MAHKEMESİ :Küçükçekmece 2. Aile Mahkemesi
TARİHİ :02.10.2013
NUMARASI :Esas no:2012/781 Karar no:2013/849
Taraflar arasındaki davanın yapılan muhakemesi sonunda mahalli mahkemece verilen, yukarıda tarihi ve numarası gösterilen hüküm, davalı banka tarafından temyiz edilmekle, evrak okunup gereği görüşülüp düşünüldü:
Dosyadaki yazılara, bozmaya uygun işlem ve araştırma yapılmış olmasına, delillerin takdirinde bir yanlışlık bulunmamasına göre yerinde görülmeyen bütün temyiz itirazlarının reddiyle usul ve kanuna uygun olan hükmün ONANMASINA ve aşağıda yazılı onama harcının temyiz edene yükletilmesine, peşin alınan harcın mahsubuna ve 119.00 TL. temyiz başvuru harcı peşin alındığından başkaca harç alınmasına yer olmadığına, işbu kararın tebliğinden itibaren 15 gün içinde karar düzeltme yolu açık olmak üzere oyçokluğuyla karar verildi. 07.04.2014 (Pzt.)
KARŞI OY YAZISI
Türk Medeni Kanununun 194. maddesi, aile konutu üzerinde hak sahibi eşin konutla ilgili tasarruflarının geçerliliğini diğer eşin açık rızasına bağlamış, rızaya ilişkin beyanın şeklini göstermemiştir.
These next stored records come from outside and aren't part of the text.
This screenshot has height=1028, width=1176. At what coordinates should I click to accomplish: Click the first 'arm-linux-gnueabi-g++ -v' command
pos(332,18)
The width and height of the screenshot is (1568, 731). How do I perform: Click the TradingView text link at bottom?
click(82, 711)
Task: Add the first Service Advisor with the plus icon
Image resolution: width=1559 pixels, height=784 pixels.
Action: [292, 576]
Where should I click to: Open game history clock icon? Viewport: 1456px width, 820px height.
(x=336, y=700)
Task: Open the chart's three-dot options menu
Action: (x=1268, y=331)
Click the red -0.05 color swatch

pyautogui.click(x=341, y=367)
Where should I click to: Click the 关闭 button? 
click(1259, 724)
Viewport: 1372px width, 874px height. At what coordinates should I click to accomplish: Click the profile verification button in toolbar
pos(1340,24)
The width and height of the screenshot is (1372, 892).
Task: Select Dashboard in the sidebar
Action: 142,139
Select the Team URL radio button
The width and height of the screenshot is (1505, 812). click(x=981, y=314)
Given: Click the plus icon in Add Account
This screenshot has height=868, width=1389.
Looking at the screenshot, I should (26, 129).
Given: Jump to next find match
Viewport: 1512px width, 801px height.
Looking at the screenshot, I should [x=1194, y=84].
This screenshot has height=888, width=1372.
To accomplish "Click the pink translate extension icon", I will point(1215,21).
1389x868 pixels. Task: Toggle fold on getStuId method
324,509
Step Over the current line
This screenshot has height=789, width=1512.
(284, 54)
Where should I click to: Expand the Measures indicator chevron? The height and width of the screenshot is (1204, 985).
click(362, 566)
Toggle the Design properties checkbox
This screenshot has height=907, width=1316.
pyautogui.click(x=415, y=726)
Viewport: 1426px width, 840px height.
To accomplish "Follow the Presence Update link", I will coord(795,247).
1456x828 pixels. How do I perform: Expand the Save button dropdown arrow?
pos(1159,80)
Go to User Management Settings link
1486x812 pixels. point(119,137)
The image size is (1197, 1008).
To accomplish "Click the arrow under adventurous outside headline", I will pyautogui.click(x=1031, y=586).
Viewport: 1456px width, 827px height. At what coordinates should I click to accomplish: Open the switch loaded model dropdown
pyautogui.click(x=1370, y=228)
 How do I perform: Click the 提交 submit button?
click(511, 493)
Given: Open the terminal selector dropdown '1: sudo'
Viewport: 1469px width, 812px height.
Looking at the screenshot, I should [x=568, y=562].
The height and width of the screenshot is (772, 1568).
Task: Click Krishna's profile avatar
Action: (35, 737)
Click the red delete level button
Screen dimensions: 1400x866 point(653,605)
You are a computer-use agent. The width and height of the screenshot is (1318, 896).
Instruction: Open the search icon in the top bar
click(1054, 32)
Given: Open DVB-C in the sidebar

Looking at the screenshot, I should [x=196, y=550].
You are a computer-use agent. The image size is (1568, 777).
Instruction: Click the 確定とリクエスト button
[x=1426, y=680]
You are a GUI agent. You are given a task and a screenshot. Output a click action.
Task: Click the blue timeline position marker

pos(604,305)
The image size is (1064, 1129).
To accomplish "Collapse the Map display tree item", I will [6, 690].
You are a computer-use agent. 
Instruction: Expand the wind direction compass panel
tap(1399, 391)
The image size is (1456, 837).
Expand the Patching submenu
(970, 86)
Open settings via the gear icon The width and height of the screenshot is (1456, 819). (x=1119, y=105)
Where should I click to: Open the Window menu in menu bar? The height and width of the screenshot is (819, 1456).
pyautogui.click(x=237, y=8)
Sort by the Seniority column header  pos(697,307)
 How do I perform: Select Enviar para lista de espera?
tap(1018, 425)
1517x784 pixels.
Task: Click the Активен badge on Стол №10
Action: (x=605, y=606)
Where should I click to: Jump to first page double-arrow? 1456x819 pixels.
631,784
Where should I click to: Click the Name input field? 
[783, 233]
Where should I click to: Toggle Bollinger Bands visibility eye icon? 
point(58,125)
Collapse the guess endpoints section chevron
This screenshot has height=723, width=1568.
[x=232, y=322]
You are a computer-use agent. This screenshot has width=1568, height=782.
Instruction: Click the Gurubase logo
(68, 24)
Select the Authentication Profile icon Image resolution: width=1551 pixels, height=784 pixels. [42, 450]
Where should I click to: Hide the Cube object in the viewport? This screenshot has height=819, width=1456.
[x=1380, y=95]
Rızanın mutlaka resmi şekilde verilmesi gerektiğine ilişkin bir hüküm yasada yoktur. İpotek tesisine ilişkin işlemden önce tapu kütüğünde konutun "aile konutu" olduğunu gösteren bir şerh mevcut olmadığına göre, işlemi gerçekleştiren tapu sicil memurunun, işlemi yapmaya yetkili olan hak sahibinden, eşinin yazılı iznini istemesi de Tapu Sicil Tüzüğüne göre mümkün değildir. İşleme onay verildiğine ilişkin belgenin onay verenin kimliğini göstererek resmi memur huzurunda alınması gerektiğine ilişkin de bir düzenleme bulunmamaktadır. Dosya kapsamına göre; davalı banka konut üzerinde hak sahibi olan kocaya ipotek tesisine eşinin onay vermesi gerektiğini bildirmiş, hak sahibi olan koca da eşinin imzasını taşıyan muvafakatnameyi getirip banka yetkilisine vermiştir. Muvafakatnamedeki imzanın davacıya ait olmadığı tespit edilmiş ise de, bu sahteliğin, davalı koca, kredi borçlusu veya banka yetkilisi tarafından ortaklaşa yapıldığına veya banka yetkilisinin bilgisi dahilinde gerçekleştiğine ilişkin dosyada herhangi bir delil bulunmamaktadır. Davacı bunun böyle olduğuna ilişkin bir delil getirmemiştir. Bu durumda banka iyi niyetlidir. Tapu kütüğünde konutun “aile konutu” olduğuna ilişkin bir şerh de olmadığına göre, Türk Medeni Kanununun 1023. maddesi gereğince bankanın kazanımı korunmalıdır.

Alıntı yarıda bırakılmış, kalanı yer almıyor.